# CONSIGNA
Reproduce sin cambios el pasaje del texto sobre censura y desinformación que va desde "Otro problema con" hasta "más la desinformación.", incluidas ambas.

# TEXTO PARA ANALIZAR
+--
Cuando entramos en estos matices, cuando no es evidente qué es desinformación, aquello que se pueda considerar desinformación se confunde con lo que contraviene lo que es socialmente aceptado o forma parte del statu quo y lo cual no es necesariamente algo malo.
También es cierto que yo puedo decir algo falso por desconocimiento: nadie sabe todo, todos ignoramos muchas cosas. Si se me censura lo tomaré cómo un ataque a mi libertad de expresión y, peor aún, tendré miedo de decir algo por miedo a equivocarme y me autocensuraré. ¿No sería mejor que alguien más me refute y me corrija?
Otro problema con la censura es el backlash que ésta puede generar. No es algo tan sencillo como decir que lo silenciamos y su opinión ya no va a ser propagada. Es posible que ese individuo busque otros canales o que algún movimiento de ultraderecha lo convierta en un mártir de la corrección política para fortalecer su discurso de que son «víctimas de una dictadura globalista» e incluso es posible que al final, ello termine haciendo que se propague más la desinformación.
+--
# ENTRADAS EXTRAÍDAS
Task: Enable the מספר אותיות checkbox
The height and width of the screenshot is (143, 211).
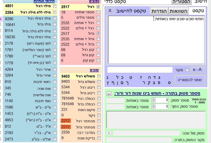Action: click(x=98, y=12)
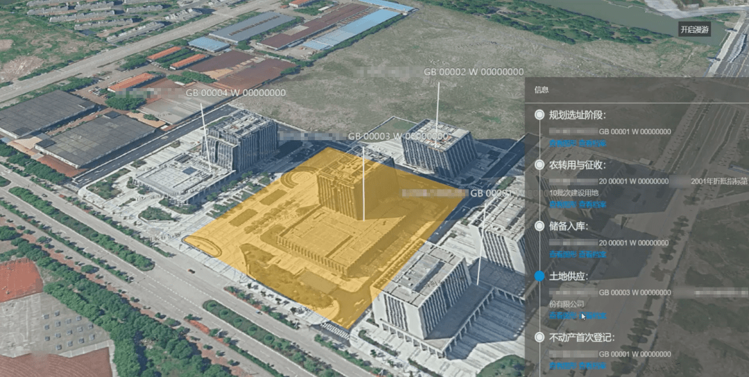Screen dimensions: 749x377
Task: Select the 不动产首次登记 timeline node circle
Action: pos(540,337)
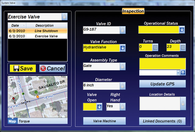Select the Line Shutdown history row

[37, 31]

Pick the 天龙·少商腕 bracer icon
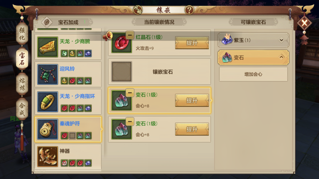(48, 47)
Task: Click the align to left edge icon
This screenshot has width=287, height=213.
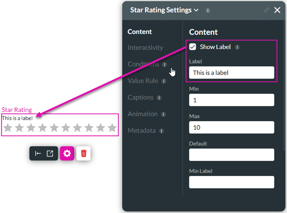Action: [x=38, y=154]
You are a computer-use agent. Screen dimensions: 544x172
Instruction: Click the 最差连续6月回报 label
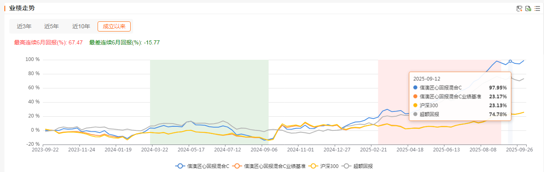tap(115, 42)
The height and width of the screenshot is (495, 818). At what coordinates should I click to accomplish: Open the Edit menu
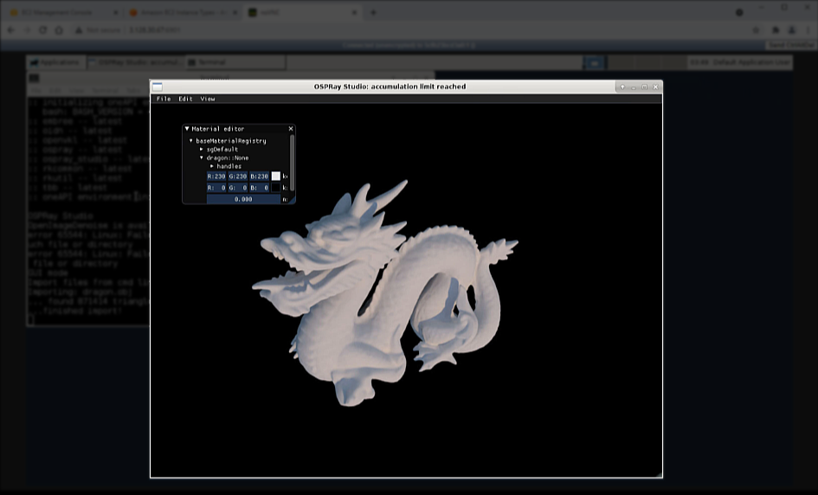[185, 99]
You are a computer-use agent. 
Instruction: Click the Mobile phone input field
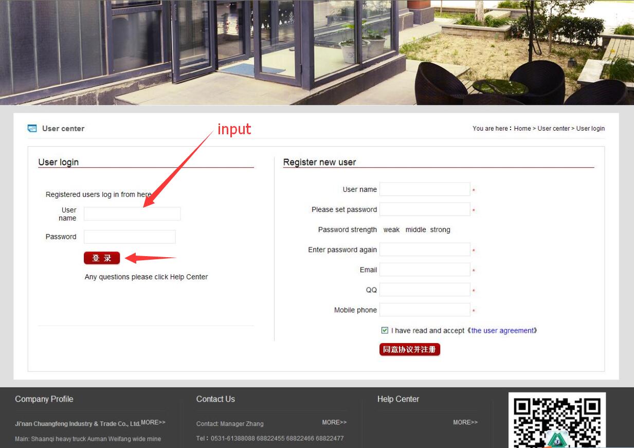(425, 310)
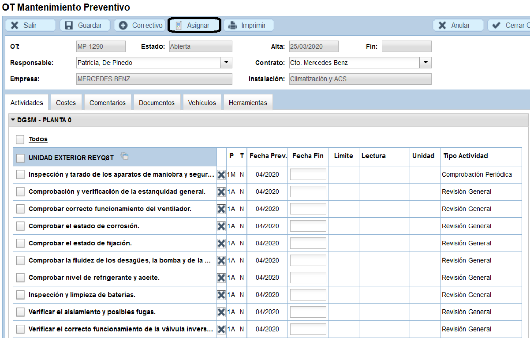Click the Imprimir printer button
The image size is (530, 338).
[x=248, y=25]
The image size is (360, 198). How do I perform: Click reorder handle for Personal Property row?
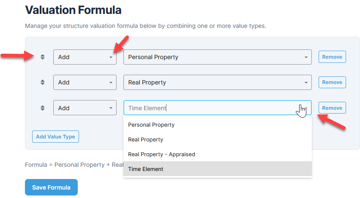43,57
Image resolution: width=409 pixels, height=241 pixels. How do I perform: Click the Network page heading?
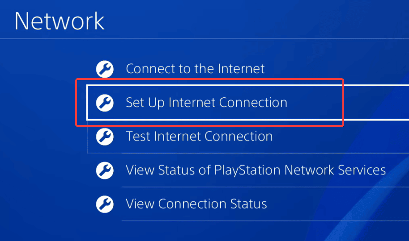click(60, 21)
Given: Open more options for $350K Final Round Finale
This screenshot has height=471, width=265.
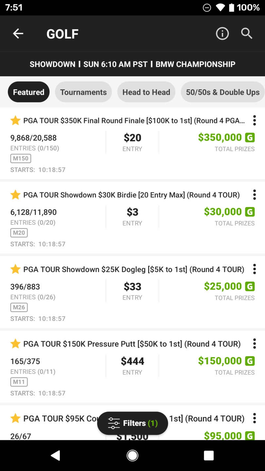Looking at the screenshot, I should (254, 120).
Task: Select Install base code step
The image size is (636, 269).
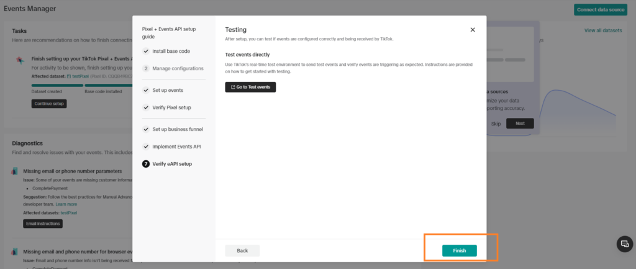Action: pyautogui.click(x=172, y=51)
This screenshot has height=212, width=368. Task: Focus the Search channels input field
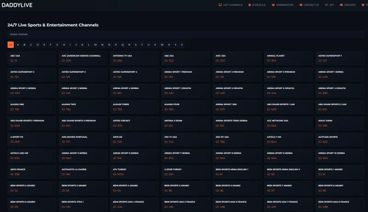(x=184, y=34)
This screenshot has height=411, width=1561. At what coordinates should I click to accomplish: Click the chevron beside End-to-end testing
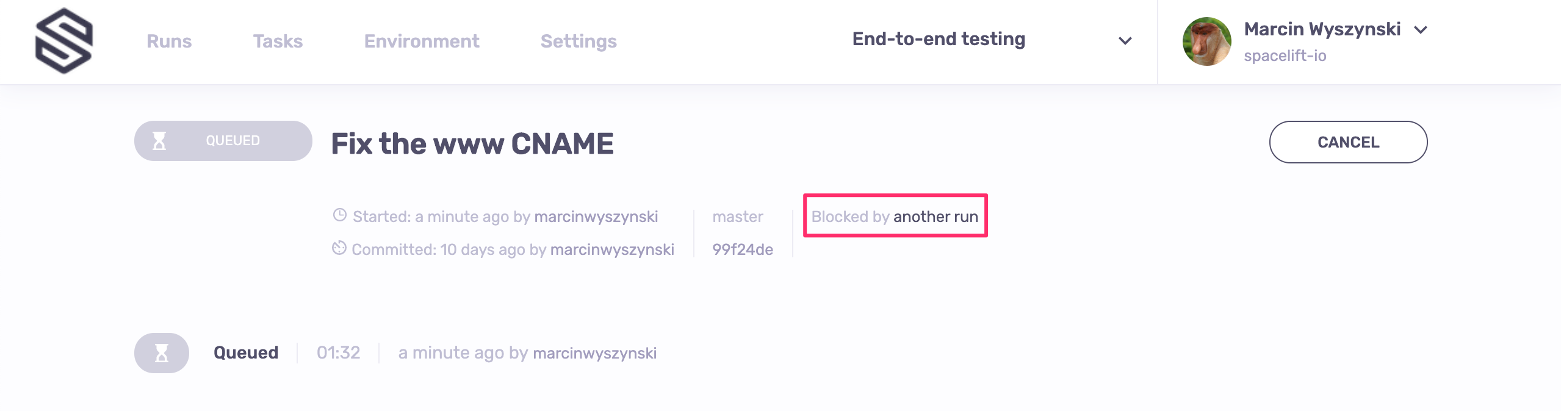click(1125, 41)
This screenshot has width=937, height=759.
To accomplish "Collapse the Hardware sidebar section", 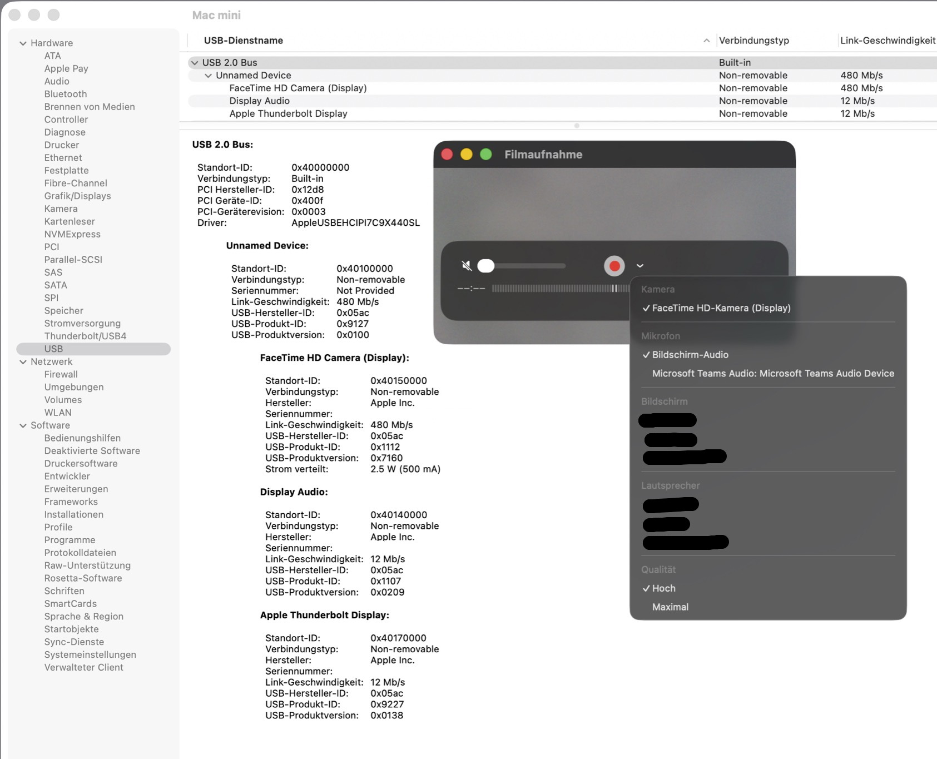I will (x=23, y=43).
+--
# SOLUCIÓN DEL EJERCICIO
Otro problema con la censura es el backlash que ésta puede generar. No es algo tan sencillo como decir que lo silenciamos y su opinión ya no va a ser propagada. Es posible que ese individuo busque otros canales o que algún movimiento de ultraderecha lo convierta en un mártir de la corrección política para fortalecer su discurso de que son «víctimas de una dictadura globalista» e incluso es posible que al final, ello termine haciendo que se propague más la desinformación.